"Not one; I stand entirely alone in the world."

There lay a quiet, but deep anguish in these words. The doctor preserved a sympathetic silence; Fernow reached him his hand.

"I must now bid you farewell. I have much to arrange, but I will see you again this evening."

He went. Doctor Stephen accompanied him to the door, and they parted with a cordial pressure of the hand. The professor entered the parlor through which he must pass in order to reach the hall; his features had won again the gentle, melancholy expression peculiar to them; but suddenly he started, and drew back--he caught a glimpse of Miss Forest.

She had not left her place at the window, but she had stepped forward somewhat, so that he could not avoid seeing her, and her glance met his. Jane's eyes were capable of no soft, dreamy glance, and even their fire was always like the glow of Northern Lights over an ice field; but still, a strange power lay in those shadowing depths, the might of a proud, unyielding will, which knew not how to entice, but to compel; and she was in the fullest measure conscious of her power. Seldom as she had recourse to this power, whenever she did enforce it, the victory remained with her, and it had been a victory over no common individuals. The obstinate character of her father had bowed to this will; it had silenced the ever-ready sarcasm of Atkins; it had brought the cold, equally rigid nature of Alison under her control. And now it must also enforce something else; the step which, in spite of all that had happened, must and should cross her path, the farewell word which she must once again hear from his lips--for this, these eyes now beamed in the full radiance of their splendor, and deep below, under all this ice flamed something warmer than the mere glow of boreal fires.

This mysterious power seemed also to subdue Fernow; as if spellbound, his glance rested upon her face; he saw that she was waiting, waiting for a farewell. It would cost him only one step, one single word; here was involved an absence perhaps without return. Over Jane's features flashed a triumphant glance--then all at once the professor's face grew dark, every muscle was strained for an energetic resistance. Slowly, as if step by step, he would withdraw from the influence of a demoniac power, he tore his eyes from her face; his lips quivered as he set them firmly together, to shut in any farewell word; his breast rose and fell convulsively in an agonizing inward conflict; but the wounded pride of the man held its ground before temptation. He turned to go; a bow, cold, distant as that parting one upon the Ruènberg, and the door closed behind him. He had kept his word!

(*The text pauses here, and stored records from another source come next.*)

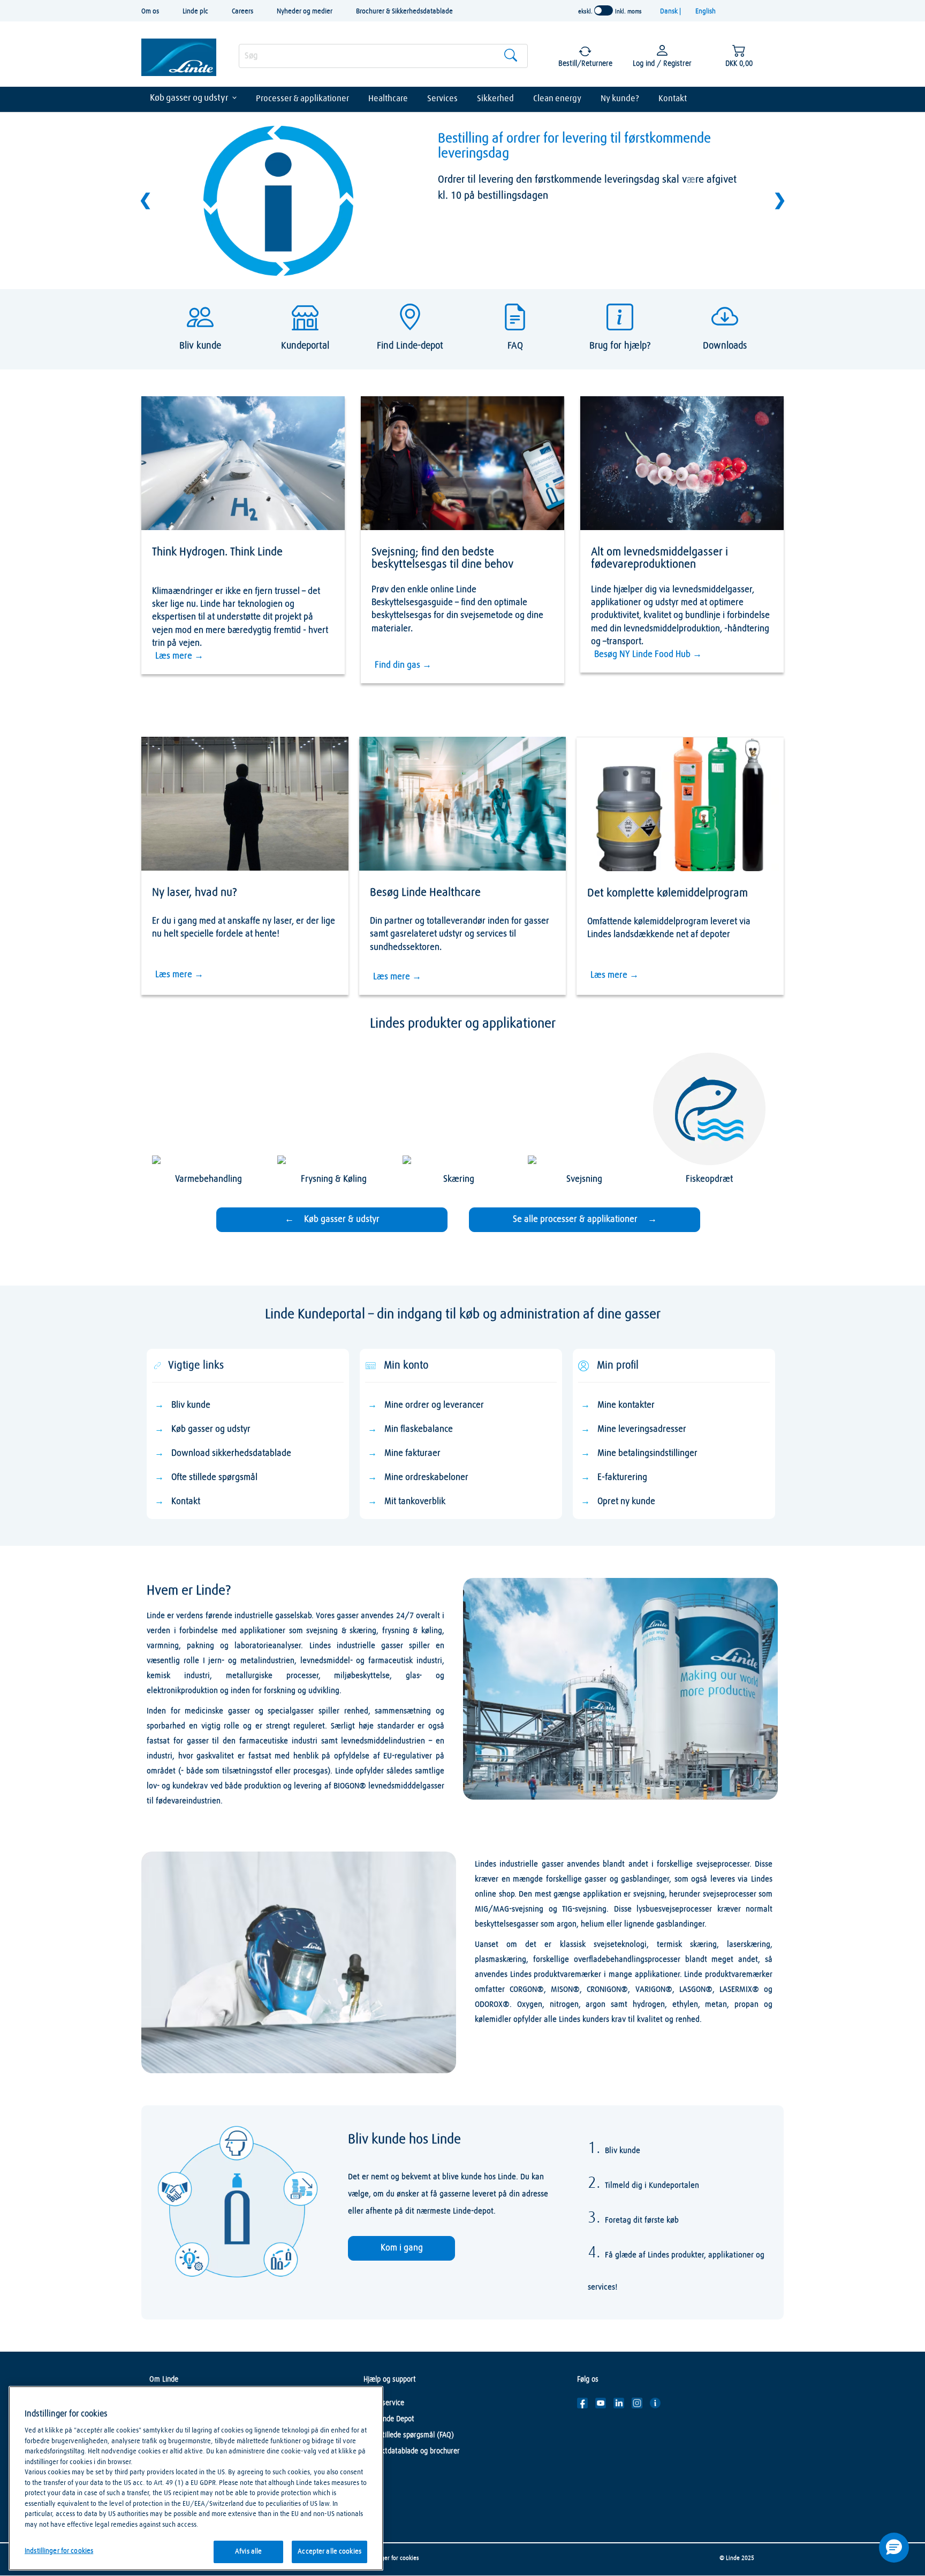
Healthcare (388, 98)
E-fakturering (622, 1477)
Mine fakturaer (412, 1453)
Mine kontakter (626, 1405)
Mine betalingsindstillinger (647, 1453)
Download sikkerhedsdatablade (231, 1453)
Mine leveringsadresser (641, 1429)
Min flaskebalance (418, 1429)
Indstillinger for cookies (389, 2558)
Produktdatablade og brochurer (411, 2451)
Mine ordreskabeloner (426, 1477)
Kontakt (672, 98)
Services (442, 98)
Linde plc (195, 11)
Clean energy (557, 98)
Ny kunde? (620, 98)
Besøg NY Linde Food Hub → (648, 654)
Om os (150, 11)
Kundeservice (383, 2403)
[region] (196, 2478)
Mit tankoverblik (414, 1501)
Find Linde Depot (388, 2419)
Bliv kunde (190, 1405)
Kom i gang (402, 2248)
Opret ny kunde (626, 1501)
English (705, 11)
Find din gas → (403, 665)
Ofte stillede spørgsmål (214, 1477)
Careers (242, 11)
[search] (383, 56)
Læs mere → (179, 656)
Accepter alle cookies (329, 2551)
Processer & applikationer (302, 98)
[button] (894, 2548)
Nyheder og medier (304, 11)
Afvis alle (248, 2551)
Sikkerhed (495, 98)
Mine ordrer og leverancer (434, 1405)
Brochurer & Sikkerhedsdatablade (404, 11)
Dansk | (671, 11)
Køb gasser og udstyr (189, 98)
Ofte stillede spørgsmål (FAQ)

Jane stood there like a statue; this was too much! She had humiliated herself by waiting; she had waited all this time, and now she stood there decided to offer her hand in reconciliation, ready to give and to receive a last parting word; and this incredible self-mastery of hers had been thus received! What then did this man wish? Did he demand entreaties from her?

Entreaty? At the mere word, the whole nature of this young girl was aroused to resistance and exasperation. To entreat was something she could not do. Miss Forest, who so clearly tested, so calmly considered all, never had occasion to lament a momentary enthusiasm nor to atone for an error, because she never allowed herself to yield to impulse; even in her childhood entreaty was something that had been impossible to her. She had borne every punishment, but it was with an obstinacy which chose to endure for long weeks, rather than allow the word "forgive" to pass her lips; and Forest had discerned in the child too much of his own nature to force her to anything he would himself regard as a humiliation. The thought of entreaty flashed through Jane's soul, only to be repelled with abhorrence. He wished no farewell; well then he might go without it, into the field, to death, wherever he would.

And what had driven him to this? She knew now; the bitter satisfaction with which he had heralded his ceasing to be any longer "a hero of the pen," had betrayed it to her. That phrase had entered deep into this man's soul; for weeks long it had tortured him; had become the goad which had impelled him on to undertake something to which his strength was not equal; and if he now succumbed, if he perished in the undertaking, whose was the blame?

Jane began to pace excitedly up and down the room; she strove to repel this thought, but ever and ever again it would return. She heard only the words he had spoken in gloomy resignation: "I have no one; I stand alone in the world!" She pressed her hand against her breast, as if that agony had found an echo there.--Perhaps she ought now to confess this to him. The old obstinacy again towered up in all its uncontrollable might, she stamped violently as if beside herself. "No, and no! and forever no!"